* [WORK TASK]
In how many lines of the listing below does "size" appear? Give only the figure.

* [EXERCISE DATA]
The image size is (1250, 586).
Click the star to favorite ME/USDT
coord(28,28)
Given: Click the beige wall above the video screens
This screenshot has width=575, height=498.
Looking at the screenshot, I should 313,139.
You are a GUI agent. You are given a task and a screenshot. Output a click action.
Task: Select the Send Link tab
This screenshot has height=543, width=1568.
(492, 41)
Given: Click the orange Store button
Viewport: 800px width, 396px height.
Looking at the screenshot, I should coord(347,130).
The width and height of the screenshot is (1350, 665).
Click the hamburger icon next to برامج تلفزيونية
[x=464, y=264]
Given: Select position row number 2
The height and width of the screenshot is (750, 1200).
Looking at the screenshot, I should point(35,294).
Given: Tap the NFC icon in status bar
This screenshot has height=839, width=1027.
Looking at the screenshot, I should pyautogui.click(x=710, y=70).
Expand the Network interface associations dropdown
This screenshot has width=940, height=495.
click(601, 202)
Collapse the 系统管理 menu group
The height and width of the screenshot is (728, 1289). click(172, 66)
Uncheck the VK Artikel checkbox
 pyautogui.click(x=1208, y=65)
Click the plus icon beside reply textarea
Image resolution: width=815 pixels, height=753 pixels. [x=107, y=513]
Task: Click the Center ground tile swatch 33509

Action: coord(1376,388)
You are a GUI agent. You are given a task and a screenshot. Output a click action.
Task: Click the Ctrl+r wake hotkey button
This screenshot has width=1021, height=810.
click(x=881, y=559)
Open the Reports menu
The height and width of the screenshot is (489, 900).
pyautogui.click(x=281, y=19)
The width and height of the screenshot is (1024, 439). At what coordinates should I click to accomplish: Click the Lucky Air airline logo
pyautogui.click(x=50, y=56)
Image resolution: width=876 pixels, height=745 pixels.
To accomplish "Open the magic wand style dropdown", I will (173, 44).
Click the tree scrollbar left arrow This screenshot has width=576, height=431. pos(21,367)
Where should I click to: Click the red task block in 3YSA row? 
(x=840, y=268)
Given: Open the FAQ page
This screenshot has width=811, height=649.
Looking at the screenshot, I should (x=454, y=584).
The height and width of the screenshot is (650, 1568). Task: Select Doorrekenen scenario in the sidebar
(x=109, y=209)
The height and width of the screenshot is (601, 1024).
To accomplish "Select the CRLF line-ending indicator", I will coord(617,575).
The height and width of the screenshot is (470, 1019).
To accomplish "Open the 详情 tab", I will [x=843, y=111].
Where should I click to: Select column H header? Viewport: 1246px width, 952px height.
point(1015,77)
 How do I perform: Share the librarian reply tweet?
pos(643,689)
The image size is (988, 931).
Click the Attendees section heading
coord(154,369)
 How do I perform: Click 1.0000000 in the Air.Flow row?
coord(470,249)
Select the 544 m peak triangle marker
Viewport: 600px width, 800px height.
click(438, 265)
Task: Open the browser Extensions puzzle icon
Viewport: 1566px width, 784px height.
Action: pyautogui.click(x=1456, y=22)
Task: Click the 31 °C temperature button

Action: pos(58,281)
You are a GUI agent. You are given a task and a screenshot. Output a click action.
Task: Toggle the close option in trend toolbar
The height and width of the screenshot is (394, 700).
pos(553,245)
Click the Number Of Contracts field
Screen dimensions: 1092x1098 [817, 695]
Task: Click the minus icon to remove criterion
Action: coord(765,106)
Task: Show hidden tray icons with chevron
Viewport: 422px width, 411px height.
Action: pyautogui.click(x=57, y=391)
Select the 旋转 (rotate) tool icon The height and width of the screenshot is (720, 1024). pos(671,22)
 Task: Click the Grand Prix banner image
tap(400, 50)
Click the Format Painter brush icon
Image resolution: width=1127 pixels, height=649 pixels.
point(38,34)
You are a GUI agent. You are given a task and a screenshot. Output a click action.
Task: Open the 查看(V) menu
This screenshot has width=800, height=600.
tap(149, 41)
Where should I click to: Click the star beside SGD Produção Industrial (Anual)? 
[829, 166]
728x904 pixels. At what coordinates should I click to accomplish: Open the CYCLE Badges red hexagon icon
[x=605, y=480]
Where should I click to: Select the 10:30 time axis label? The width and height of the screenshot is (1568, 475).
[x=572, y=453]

* [WRITTEN ANSWER]
2